■ Problem to solve ■
Locate each line with the string "indicator" in the listing below and copy it.

■ Given records ■
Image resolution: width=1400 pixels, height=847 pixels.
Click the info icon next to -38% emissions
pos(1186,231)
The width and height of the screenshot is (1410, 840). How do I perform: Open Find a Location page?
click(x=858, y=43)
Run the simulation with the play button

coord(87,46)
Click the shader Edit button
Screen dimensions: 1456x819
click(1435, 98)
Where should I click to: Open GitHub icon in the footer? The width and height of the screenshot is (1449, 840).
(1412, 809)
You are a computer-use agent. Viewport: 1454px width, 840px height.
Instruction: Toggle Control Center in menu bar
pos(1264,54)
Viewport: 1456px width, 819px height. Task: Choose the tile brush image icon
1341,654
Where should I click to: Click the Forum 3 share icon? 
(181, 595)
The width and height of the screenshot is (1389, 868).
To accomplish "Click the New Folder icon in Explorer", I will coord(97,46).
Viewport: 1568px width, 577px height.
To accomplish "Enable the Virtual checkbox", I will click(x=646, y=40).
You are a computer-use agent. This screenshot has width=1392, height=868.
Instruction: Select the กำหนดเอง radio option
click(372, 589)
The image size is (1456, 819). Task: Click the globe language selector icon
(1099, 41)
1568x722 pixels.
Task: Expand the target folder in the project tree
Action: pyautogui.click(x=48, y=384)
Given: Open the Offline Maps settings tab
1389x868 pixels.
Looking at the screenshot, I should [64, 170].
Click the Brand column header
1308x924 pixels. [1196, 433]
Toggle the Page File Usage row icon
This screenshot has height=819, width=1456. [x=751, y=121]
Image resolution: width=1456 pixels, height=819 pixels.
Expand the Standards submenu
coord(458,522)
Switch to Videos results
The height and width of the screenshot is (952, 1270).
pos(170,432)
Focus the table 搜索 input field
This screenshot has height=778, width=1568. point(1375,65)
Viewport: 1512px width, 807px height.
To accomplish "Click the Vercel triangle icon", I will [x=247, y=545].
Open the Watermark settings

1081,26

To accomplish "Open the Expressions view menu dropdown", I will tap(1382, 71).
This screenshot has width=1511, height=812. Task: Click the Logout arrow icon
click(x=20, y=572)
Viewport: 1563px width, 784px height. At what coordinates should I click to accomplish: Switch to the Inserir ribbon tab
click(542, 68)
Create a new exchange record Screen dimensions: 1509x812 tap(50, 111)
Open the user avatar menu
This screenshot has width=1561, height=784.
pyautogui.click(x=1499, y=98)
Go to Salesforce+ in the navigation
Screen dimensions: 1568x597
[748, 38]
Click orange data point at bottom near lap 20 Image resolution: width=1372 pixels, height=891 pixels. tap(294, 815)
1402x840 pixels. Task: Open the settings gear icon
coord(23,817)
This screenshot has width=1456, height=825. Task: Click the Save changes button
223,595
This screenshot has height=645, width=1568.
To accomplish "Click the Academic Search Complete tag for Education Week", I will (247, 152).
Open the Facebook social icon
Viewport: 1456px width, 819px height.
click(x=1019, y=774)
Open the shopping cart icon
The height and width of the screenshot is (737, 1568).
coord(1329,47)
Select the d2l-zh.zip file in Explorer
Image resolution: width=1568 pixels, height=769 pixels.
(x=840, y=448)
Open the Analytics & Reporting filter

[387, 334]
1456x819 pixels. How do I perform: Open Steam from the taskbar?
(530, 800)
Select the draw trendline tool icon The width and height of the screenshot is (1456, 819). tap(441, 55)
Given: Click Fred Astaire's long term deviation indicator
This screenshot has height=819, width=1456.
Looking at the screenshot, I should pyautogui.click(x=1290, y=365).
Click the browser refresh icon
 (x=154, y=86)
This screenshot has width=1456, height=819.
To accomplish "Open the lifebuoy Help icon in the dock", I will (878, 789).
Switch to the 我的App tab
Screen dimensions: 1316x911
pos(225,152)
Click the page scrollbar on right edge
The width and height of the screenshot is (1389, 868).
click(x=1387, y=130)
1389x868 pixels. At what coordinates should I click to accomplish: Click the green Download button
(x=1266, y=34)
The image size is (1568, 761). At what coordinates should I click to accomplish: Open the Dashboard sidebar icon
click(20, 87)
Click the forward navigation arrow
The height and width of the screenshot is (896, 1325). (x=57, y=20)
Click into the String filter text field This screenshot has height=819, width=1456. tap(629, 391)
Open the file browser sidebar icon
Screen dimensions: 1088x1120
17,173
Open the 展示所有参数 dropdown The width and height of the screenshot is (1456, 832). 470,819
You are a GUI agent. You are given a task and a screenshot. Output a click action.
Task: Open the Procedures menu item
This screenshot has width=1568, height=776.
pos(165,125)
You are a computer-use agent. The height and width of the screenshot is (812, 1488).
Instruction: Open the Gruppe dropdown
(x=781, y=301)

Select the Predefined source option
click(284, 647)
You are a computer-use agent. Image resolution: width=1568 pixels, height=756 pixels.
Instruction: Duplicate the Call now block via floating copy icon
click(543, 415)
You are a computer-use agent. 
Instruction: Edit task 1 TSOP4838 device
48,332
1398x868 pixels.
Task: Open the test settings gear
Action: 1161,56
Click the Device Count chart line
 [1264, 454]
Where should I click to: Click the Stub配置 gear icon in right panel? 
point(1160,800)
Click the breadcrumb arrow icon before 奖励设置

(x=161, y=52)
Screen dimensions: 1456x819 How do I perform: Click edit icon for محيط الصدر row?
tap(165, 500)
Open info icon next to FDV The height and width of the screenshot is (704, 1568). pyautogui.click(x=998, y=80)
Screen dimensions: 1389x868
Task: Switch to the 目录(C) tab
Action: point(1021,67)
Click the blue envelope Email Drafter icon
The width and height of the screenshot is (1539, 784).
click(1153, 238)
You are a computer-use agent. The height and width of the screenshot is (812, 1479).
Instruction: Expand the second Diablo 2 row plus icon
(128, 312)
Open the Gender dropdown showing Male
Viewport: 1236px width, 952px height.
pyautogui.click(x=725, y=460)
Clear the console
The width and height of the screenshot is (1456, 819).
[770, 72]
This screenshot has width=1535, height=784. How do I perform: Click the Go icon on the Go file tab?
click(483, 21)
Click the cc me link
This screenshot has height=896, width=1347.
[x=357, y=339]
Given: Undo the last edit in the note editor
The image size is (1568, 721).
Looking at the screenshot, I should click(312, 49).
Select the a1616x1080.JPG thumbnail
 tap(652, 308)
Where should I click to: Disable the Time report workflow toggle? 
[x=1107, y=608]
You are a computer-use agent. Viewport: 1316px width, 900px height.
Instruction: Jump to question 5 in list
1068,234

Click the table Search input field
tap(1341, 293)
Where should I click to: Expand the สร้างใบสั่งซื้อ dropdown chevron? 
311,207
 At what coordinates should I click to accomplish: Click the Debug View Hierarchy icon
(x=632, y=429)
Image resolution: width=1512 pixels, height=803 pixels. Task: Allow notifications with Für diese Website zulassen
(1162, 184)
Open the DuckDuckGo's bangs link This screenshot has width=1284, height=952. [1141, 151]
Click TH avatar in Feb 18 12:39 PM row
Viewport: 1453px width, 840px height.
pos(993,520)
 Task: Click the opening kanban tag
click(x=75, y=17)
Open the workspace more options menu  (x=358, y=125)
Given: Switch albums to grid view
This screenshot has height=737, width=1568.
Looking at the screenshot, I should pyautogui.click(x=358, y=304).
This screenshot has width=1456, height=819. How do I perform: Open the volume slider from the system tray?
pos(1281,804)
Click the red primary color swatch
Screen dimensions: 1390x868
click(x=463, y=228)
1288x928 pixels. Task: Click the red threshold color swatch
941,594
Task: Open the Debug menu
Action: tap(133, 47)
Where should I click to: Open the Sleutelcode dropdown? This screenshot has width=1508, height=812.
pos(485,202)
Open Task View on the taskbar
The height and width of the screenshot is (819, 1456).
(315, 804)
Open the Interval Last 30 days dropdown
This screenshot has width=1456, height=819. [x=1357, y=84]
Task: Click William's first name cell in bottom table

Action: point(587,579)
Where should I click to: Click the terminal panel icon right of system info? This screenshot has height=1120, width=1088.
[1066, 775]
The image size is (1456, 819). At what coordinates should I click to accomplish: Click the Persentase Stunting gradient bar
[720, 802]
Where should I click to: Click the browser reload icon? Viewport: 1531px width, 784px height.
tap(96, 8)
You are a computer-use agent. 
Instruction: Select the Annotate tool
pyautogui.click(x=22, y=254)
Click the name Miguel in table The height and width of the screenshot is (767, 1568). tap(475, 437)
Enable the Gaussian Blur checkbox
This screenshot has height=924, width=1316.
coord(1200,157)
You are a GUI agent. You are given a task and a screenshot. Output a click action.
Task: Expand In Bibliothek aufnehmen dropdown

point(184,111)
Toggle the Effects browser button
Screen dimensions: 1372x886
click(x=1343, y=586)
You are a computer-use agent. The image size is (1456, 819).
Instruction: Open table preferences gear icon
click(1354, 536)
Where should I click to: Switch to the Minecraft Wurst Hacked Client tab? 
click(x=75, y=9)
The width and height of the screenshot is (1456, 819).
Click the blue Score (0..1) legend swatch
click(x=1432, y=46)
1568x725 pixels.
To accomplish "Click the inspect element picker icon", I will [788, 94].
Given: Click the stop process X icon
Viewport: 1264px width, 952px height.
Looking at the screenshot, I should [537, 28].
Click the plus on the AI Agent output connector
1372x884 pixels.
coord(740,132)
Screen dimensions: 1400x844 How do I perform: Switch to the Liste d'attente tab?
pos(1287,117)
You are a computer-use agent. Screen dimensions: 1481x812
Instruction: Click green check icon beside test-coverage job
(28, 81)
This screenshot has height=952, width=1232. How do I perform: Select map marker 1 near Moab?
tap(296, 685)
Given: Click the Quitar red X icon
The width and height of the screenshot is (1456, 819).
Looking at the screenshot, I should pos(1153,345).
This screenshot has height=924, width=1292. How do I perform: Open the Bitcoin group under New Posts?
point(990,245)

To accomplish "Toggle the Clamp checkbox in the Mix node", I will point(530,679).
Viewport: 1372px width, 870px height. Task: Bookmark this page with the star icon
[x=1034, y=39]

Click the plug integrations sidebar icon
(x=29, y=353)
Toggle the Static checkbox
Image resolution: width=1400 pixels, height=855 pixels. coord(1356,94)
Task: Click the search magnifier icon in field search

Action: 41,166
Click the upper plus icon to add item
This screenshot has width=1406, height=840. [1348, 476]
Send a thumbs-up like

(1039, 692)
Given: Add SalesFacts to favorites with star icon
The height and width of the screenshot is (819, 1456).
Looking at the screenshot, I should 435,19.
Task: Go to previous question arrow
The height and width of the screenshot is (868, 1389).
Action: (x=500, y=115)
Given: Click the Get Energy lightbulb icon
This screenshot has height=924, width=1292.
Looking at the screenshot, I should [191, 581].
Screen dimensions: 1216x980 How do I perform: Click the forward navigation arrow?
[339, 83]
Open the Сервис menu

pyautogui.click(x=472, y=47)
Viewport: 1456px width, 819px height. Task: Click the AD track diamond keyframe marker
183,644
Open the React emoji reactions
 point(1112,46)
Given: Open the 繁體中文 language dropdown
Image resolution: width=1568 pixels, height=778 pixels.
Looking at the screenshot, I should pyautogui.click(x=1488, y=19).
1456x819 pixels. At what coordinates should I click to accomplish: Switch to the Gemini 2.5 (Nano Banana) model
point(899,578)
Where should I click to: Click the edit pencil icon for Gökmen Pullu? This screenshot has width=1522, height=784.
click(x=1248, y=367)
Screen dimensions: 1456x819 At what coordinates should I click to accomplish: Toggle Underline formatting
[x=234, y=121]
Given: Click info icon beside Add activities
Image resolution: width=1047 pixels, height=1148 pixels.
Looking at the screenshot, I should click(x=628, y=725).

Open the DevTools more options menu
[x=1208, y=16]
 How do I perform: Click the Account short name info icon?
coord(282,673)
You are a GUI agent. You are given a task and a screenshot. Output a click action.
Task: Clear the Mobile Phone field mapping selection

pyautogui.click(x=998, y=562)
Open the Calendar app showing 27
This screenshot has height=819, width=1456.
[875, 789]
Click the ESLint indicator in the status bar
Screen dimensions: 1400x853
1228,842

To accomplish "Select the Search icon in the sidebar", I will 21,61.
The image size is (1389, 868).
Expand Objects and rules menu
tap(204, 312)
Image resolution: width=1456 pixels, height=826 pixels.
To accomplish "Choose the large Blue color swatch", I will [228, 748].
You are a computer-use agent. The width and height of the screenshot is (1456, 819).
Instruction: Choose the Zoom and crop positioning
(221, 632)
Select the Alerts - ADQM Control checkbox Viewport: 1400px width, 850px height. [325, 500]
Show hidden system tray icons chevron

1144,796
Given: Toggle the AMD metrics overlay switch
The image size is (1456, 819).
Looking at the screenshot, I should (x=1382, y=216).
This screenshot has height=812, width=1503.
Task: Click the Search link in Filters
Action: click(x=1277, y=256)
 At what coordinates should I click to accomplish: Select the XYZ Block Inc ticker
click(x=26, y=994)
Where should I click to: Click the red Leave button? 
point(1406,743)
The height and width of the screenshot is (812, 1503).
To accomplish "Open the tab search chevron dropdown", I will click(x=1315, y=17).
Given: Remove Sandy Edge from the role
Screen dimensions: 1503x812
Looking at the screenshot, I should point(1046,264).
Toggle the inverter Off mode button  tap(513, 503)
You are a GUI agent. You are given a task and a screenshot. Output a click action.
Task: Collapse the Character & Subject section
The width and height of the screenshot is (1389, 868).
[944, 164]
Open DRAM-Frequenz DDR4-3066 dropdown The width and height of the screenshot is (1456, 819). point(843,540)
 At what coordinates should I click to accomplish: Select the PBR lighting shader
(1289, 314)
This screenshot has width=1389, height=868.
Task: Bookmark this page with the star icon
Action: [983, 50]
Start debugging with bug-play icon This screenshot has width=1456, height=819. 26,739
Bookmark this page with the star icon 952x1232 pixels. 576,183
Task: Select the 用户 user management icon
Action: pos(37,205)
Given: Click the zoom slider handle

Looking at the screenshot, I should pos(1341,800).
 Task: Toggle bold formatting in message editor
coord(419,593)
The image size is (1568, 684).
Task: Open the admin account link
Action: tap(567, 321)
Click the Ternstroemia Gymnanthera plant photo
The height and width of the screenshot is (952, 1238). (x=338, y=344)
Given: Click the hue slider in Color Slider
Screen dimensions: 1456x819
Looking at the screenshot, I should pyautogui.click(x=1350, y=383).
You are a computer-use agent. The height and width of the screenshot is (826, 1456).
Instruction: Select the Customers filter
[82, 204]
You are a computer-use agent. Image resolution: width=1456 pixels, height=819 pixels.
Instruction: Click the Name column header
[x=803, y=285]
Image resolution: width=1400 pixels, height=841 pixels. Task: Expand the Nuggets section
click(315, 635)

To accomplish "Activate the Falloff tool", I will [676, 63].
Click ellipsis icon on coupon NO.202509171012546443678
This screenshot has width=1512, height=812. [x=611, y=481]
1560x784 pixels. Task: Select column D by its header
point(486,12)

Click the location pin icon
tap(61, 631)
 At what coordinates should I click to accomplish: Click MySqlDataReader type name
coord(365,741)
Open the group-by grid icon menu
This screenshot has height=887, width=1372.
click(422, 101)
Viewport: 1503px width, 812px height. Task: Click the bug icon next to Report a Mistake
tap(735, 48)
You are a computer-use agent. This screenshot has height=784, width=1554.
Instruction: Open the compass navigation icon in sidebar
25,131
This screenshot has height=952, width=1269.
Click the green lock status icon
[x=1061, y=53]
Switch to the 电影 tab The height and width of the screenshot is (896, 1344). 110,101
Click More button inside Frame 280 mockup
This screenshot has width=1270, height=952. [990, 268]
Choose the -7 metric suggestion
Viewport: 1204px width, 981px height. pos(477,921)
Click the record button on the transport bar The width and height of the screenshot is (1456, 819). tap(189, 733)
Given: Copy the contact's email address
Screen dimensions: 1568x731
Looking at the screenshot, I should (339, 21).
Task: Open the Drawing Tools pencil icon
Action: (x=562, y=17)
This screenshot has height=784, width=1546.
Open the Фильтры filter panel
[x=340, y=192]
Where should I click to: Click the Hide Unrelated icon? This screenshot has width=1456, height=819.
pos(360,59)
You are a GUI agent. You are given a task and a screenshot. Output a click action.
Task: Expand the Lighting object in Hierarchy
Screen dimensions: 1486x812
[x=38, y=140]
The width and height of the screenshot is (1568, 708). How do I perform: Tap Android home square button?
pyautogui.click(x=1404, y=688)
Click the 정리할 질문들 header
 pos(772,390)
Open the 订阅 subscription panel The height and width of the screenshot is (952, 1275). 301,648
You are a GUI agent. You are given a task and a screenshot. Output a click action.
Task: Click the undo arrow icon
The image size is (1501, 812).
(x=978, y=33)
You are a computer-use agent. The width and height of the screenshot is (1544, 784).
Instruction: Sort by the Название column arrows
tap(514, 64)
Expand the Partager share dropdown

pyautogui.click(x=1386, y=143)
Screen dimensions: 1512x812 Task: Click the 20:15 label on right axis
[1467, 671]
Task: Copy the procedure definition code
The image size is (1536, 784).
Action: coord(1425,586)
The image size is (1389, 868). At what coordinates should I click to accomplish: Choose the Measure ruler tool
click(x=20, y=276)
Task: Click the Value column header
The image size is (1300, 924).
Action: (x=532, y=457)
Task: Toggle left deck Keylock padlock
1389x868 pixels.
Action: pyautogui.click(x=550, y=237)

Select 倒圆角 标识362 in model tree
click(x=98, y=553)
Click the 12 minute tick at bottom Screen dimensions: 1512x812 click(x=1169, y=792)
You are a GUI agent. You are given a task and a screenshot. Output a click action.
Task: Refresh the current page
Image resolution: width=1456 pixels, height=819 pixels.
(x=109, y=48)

■ Solution to this task ■
Given: Click Fred Astaire's long term deviation indicator
Click the ESLint indicator in the status bar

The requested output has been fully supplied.